What you should do
Reproduce every line of the listing below verbatim, omitting the pictures.

#### Material provided ####

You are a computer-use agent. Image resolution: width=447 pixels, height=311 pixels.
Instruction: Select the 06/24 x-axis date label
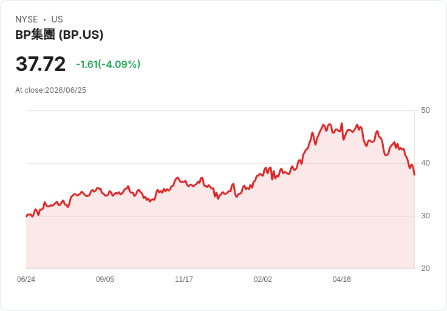coord(26,279)
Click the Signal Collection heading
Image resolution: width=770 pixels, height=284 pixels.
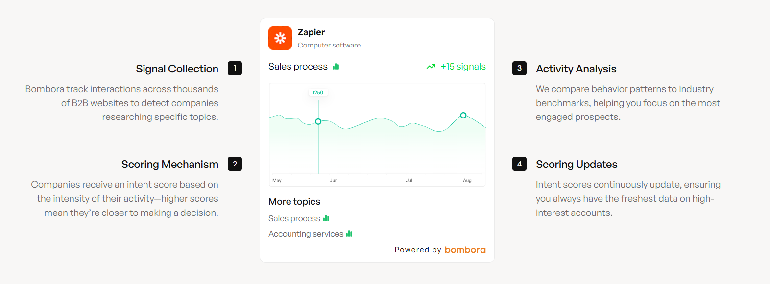177,69
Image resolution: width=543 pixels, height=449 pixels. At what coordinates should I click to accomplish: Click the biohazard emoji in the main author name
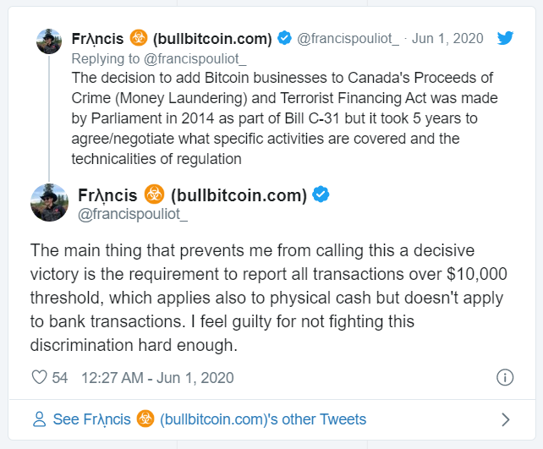tap(153, 195)
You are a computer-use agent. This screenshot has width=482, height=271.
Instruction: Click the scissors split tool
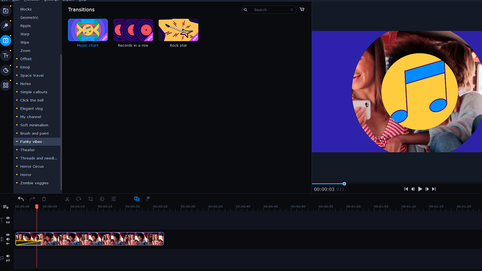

####

Worked solution
You are a computer-use agent. Image resolution: width=447 pixels, height=311 pixels.
Instruction: Select the 06/24 x-axis date label
coord(26,279)
Click the Signal Collection heading
Image resolution: width=770 pixels, height=284 pixels.
177,69
Image resolution: width=543 pixels, height=449 pixels. At what coordinates should I click to accomplish: Click the biohazard emoji in the main author name
tap(153, 195)
You are a computer-use agent. This screenshot has width=482, height=271.
Instruction: Click the scissors split tool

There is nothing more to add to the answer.